### DOCUMENT PASSAGE:
:::

S.G. Browne

24 Writing Related Things for Which I’m Thankful

2011 speeds along toward its inevitable end, leaving Halloween and Guy Fawkes Day in its wake, the holiday season no longer on the distant horizon but rising up out of the depths like some mythological beast, ready to smash us to pieces.

As you might have figured out, I’m not prepared for the holiday season. It seems like just a few weeks ago I was dressed up like Uncle Sam, selling illegal fireworks to middle school kids.

How did this happen? Where did the rest of the year go? When did Thanksgiving follow summer?

I guess it doesn’t matter. Thanksgiving is upon us, or at least upon me, and that means it’s time to reflect upon the things in my life I’m thankful for. Which is easier than having to deal with New Year’s resolutions. That’s way too much pressure. At least with Thanksgiving, I don’t have to worry about breaking any promises.

:::

### REQUIRED TASKS:
**1.** Decide whether each statement agrees with the Thanksgiving post, answering yes or no and quoting the words that decide it: (a) The writer feels ready for the holiday season. (b) The writer finds Thanksgiving reflection easier than New Year's resolutions. (c) The post mentions Guy Fawkes Day.
**2.** Output everything in the Thanksgiving post from "S.G. Browne" down to "Thanksgiving follow summer?", word for word.
Base every answer on the post alone.

### SOURCE MATERIAL:

:::

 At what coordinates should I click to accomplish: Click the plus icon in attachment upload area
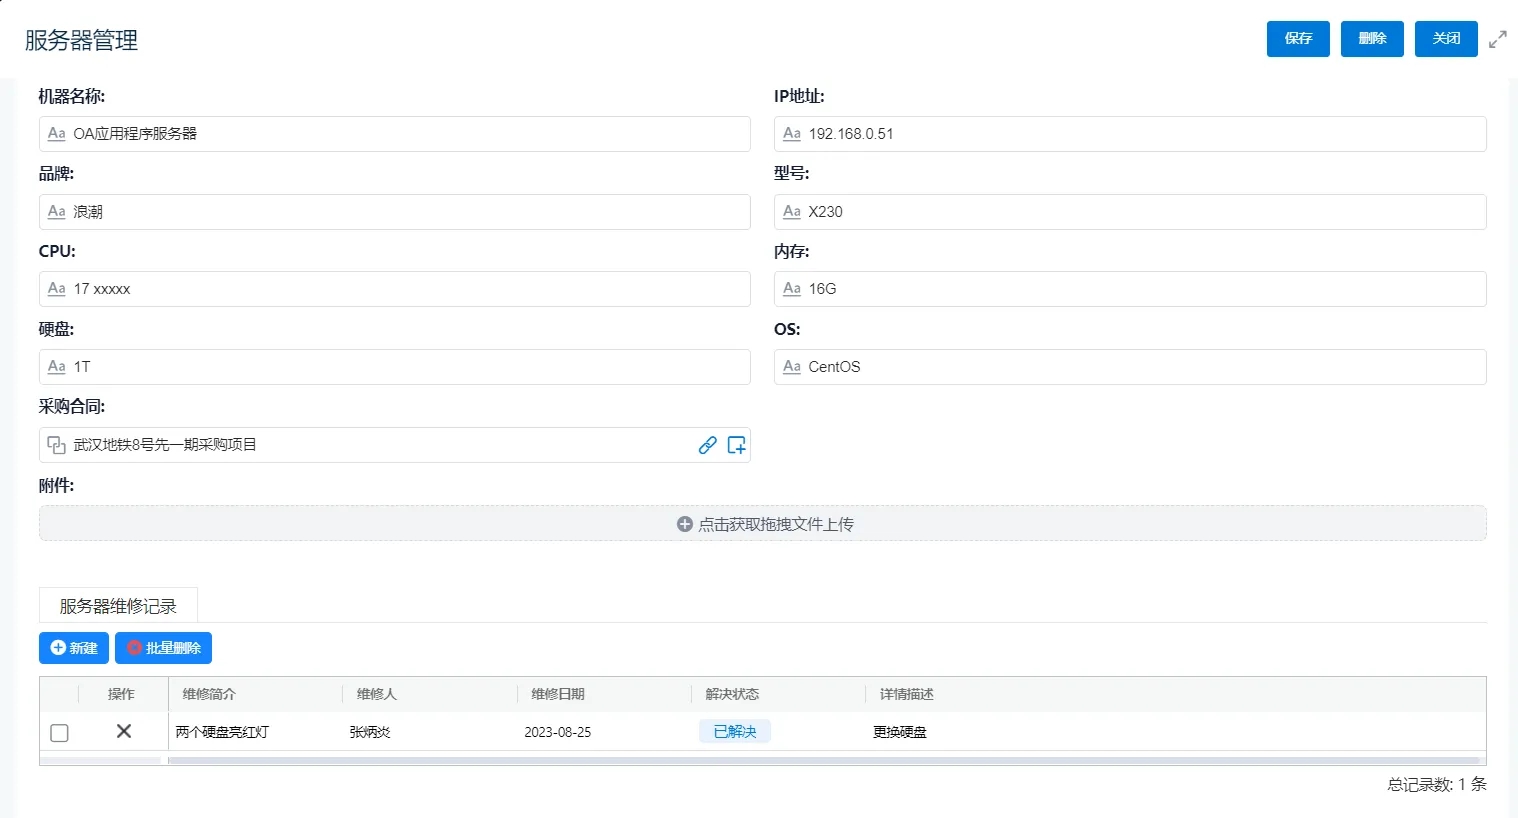pyautogui.click(x=685, y=524)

:::

### SET OF ANSWERS:
**1.**
(a) No: "I’m not prepared for the holiday season."
(b) Yes: "Which is easier than having to deal with New Year’s resolutions."
(c) Yes: "leaving Halloween and Guy Fawkes Day in its wake"

**2.**
S.G. Browne

24 Writing Related Things for Which I’m Thankful

2011 speeds along toward its inevitable end, leaving Halloween and Guy Fawkes Day in its wake, the holiday season no longer on the distant horizon but rising up out of the depths like some mythological beast, ready to smash us to pieces.

As you might have figured out, I’m not prepared for the holiday season. It seems like just a few weeks ago I was dressed up like Uncle Sam, selling illegal fireworks to middle school kids.

How did this happen? Where did the rest of the year go? When did Thanksgiving follow summer?